GUEST ARTICLE: Critical Compliance – how to avoid getting prosecuted for a water pollution event

  • 23 Jul 2020

Compliance with the law is not optional, it is mandatory and there are significant financial implications for any construction company found to be in breach of it. The releasing of polluting water into a watercourse is still deemed as a risk worth taking by some people, however, as the regulatory bodies issue more and more fines, the muddy waters are becoming clearer and the message of ‘Zero Harm to the Environment’ is getting through.

This article sees Tristan Hughes, UK Sales Manager at Siltbuster, talk about how organisations can respect their obligations when it comes to the management of waterborne contaminants and what measures need to be implemented to ensure critical compliance.

“Most pollution events that occur nowadays aren’t deliberate, but instead are a result of recklessness or negligence. An act of recklessness is a ‘failure by an organisation to put in place and enforce such systems as could be reasonably expected in all circumstances to avoid commission of the offence’.

The ruling of negligence would find an organisation ‘failing as a whole to take reasonable care to put in place and enforce proper systems for avoiding commission of the offence’.

The sentencing guidelines allow judges to make quick, informed decisions, safe in the knowledge that they’re being consistent with their peers in the judicial system.

Underpinning this guideline, is the notion there is no economic gain by not having the correct systems in place to prevent harm to the environment.

Despite this, dismissive attitudes are still far too common on construction sites. The ‘what does it matter, it’s only silty water’ school of thought is still very much present.

This isn’t through blatant disregard for the law, it’s due to a reliance on old practices and a ‘we’ve always done it this way’ approach.

However, this lack of understanding is worrying, especially given how damaging silt can be to an aquatic ecosystem and the reliance we will have on this resource in years to come.

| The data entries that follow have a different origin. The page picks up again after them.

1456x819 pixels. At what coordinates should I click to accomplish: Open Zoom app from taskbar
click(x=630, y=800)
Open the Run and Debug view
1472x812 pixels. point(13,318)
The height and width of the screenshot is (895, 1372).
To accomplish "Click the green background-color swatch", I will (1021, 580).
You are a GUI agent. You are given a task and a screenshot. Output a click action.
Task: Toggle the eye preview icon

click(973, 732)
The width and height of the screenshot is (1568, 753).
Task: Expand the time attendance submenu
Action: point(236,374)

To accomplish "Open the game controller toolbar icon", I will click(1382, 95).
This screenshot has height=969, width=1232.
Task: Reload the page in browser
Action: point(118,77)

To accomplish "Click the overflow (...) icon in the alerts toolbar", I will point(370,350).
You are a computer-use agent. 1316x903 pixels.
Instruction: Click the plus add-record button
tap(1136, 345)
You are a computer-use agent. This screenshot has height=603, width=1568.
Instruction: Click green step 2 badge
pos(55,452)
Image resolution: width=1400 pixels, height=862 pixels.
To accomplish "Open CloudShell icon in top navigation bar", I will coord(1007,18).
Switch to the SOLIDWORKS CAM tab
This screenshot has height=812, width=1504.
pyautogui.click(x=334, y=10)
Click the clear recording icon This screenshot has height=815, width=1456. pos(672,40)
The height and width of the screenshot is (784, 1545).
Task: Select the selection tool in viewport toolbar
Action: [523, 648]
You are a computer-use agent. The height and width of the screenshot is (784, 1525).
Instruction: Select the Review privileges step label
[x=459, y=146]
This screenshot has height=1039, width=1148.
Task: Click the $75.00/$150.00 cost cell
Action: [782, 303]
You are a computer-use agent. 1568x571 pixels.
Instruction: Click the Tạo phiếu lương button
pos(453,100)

Therefore, educating workforces about the significant threat of polluting water is one of the most important things that can be done to avoid getting prosecuted for a water pollution event.

Safety stand-down days are common on construction sites, thought of as an essential means of developing good health and safety practices.

Now it is time for environmental days to been seen as having equal significance. Workers should be taught about means to protect the environment, and introduced to systems that can be implemented to avoid work-based environmental issues.

An educated workforce is the key to successfully managing water pollution on construction sites and ensuring critical compliance, plus added resilience, all necessary if you want to prevent being prosecuted.”